→ **Exercise goal**
Your response needs to be the data below, retyped exactly.

→ **Exercise material**
+++

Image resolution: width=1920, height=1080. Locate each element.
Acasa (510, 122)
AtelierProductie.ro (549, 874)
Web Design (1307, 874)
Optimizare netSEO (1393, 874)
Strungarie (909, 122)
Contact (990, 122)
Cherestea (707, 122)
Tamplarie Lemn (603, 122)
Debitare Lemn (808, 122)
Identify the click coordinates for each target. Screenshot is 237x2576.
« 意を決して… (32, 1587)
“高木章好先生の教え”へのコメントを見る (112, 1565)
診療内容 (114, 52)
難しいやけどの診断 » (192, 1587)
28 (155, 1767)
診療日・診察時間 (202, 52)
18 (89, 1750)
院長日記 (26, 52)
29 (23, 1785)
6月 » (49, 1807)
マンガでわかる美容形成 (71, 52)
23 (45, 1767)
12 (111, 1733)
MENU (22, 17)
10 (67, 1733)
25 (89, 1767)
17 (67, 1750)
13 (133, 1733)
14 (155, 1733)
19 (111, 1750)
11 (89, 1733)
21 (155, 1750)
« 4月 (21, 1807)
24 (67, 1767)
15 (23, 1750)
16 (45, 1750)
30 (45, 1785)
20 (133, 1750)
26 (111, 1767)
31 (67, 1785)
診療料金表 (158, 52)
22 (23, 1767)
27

+++

→ **Task result**
Image resolution: width=1920, height=1080. Locate each element.
Acasa (510, 122)
AtelierProductie.ro (549, 874)
Web Design (1307, 874)
Optimizare netSEO (1393, 874)
Strungarie (909, 122)
Contact (990, 122)
Cherestea (707, 122)
Tamplarie Lemn (603, 122)
Debitare Lemn (808, 122)
Identify the click coordinates for each target. Screenshot is 237x2576.
« 意を決して… (32, 1587)
“高木章好先生の教え”へのコメントを見る (112, 1565)
診療内容 (114, 52)
難しいやけどの診断 » (192, 1587)
28 (155, 1767)
診療日・診察時間 (202, 52)
18 (89, 1750)
院長日記 (26, 52)
29 (23, 1785)
6月 » (49, 1807)
マンガでわかる美容形成 (71, 52)
23 (45, 1767)
12 (111, 1733)
MENU (22, 17)
10 (67, 1733)
25 (89, 1767)
17 (67, 1750)
13 (133, 1733)
14 (155, 1733)
19 (111, 1750)
11 (89, 1733)
21 (155, 1750)
« 4月 (21, 1807)
24 (67, 1767)
15 (23, 1750)
16 (45, 1750)
30 (45, 1785)
20 (133, 1750)
26 (111, 1767)
31 (67, 1785)
診療料金表 (158, 52)
22 (23, 1767)
27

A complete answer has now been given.